Se tornou uma epidemia e nunca estivemos tão sozinhos como hoje. As mídias sociais são construídas atualmente em cima de algoritmos e não para que a gente se conecte, apenas para que a gente consuma. A tecnologia acaba levando as pessoas a mais solidão, deixa mais vulneráveis e não prioriza estar com outras pessoas. Os adolescentes passam, em sua maioria, pelo menos de 2 a 7 horas conectados, isso vem se tornando um problema de saúde mental, muitos desenvolvem ansiedade.
E como então amenizar e/ou resolver este problema?
Primeiro é construir espaços em que possamos nos conectar. Somos grupos e não apenas indivíduos. Em segundo lugar, usar menos ou parar de usar as mídias que acabam sendo tóxicas. Focar em relações presenciais com amigos e famílias. Nós temos o poder de deixar as redes sociais de lado.
E o Orkut consegue deixar de lado?
Consigo. Se estou com amigos, com a família, eu deixo o telefone de lado. Esta é a minha regra.
Não é a sua primeira vez em Porto Alegre. O que mais gosta na capital dos gaúchos?

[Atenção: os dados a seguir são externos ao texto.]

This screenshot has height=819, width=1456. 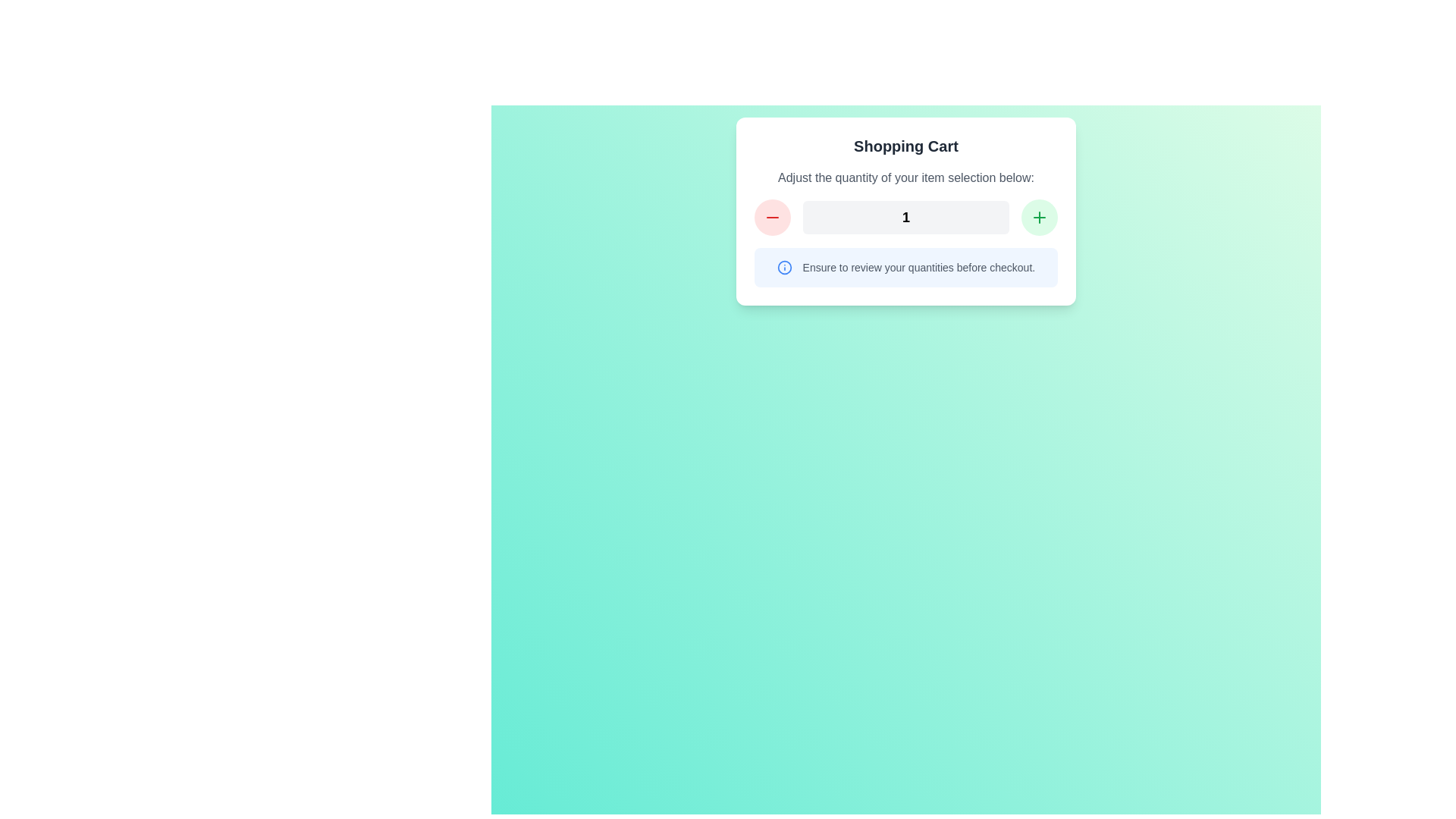 What do you see at coordinates (906, 177) in the screenshot?
I see `the text label that instructs the user to adjust item quantities, positioned below the 'Shopping Cart' title and above the quantity adjustment controls` at bounding box center [906, 177].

É uma das minhas cidades favoritas no mundo. É uma cidade bonita, que tem uma veia cultural e é muito criativa. Eu acho o povo gaúcho muito criativo.
E o South Summit Brazil, o que está achando do evento?
É a minha primeira vez no Summit e estou adorando. Um evento que junta pessoas, comunidades criativas, é uma mistura muito importante.